While rain and wind bring the best conditions for the annual shoot, and had obliged in some parts of the country, Hawke's Bay hunters used to shooting over water storage dams were faced with drying-up ponds.
It wasn't always the case, however, with swamps a better proposition in some areas including west of Hastings where shooters reported good opening day catches of paradise ducks, but lesser than usual mallard.
Okawa farmer Selwyn Dorward hunted with sons Nick and Matt and friends on Hurimoana Swamp - "just over the back" - some achieving their limit bags.
It came despite the weather being "favourable to the ducks", without the low skies those in his area would have wanted, and evolving into a postcard-view clear and warm Hawke's Bay autumn day.

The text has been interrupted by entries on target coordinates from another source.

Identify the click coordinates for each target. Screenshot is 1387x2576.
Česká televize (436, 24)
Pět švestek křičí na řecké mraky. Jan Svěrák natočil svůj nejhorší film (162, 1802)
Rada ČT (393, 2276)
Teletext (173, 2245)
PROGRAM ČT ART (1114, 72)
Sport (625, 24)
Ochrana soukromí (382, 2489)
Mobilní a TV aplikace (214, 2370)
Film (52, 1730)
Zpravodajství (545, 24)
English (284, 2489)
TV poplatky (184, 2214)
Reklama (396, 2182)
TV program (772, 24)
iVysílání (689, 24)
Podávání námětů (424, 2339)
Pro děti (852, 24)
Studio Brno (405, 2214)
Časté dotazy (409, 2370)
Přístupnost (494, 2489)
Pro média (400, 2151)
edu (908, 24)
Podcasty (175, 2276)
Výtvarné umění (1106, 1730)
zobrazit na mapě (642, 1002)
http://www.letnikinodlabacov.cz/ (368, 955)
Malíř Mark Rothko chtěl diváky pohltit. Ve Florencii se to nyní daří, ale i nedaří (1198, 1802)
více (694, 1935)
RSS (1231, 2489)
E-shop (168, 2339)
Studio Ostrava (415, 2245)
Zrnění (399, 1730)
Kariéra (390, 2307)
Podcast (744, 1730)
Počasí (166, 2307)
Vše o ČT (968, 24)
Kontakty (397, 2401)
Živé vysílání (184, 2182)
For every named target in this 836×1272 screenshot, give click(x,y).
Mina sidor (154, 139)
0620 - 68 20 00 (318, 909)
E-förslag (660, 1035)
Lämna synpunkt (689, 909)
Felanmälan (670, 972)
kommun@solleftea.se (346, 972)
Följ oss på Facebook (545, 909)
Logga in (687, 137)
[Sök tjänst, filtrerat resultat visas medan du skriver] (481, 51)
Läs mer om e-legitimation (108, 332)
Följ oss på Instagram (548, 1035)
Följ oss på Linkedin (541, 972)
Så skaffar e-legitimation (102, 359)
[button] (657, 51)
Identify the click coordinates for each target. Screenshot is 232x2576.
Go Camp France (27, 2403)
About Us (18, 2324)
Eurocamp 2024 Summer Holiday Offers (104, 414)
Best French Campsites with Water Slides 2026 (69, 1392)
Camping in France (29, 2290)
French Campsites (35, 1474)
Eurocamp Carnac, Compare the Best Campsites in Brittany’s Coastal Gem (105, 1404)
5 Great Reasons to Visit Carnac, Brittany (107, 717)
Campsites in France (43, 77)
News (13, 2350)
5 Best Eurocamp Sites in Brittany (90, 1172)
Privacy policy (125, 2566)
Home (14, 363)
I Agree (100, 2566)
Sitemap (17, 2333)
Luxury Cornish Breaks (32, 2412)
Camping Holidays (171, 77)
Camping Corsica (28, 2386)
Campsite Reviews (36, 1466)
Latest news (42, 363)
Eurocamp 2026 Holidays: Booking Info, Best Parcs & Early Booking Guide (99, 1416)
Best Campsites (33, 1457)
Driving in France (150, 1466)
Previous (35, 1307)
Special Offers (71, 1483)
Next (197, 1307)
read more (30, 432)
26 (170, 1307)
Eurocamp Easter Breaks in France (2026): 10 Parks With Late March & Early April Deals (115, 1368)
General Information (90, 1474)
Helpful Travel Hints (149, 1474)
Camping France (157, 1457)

Continuing the annual ritual, the family and friends plucked the catch yesterday and stored the birds in freezers ready for a winter of casseroles and roasts.
"For us the opening of duck shooting is a big day on the calendar," he said. "It has been for as long as I can remember."
Police were unaware yesterday of any duck shooting mishaps on the opening day in Hawke's Bay, although a 55-year-old man was struck in an eye by a shotgun pellet near Akitio, about 70km southeast of Dannevirke.
It was the first of three incidents involving shooting injuries reported to police in the first three hours of the season, with a man in his 30s suffering a wrist injury in Mid-Canterbury, and a boy, aged 10, being shot in a foot when a shotgun accidentally fired in Taranaki, all before 9.30am.
Police did visit several popular spots north of Napier, while nationally Fish & Game officers were out in force.
In the Central South Island two teams of rangers had covered 25 ponds, and sighted lots of ducks, and found hunters achieving "okay bags" of about eight mallards and a couple of paradise shelduck each, a Fish & Game spokesman said.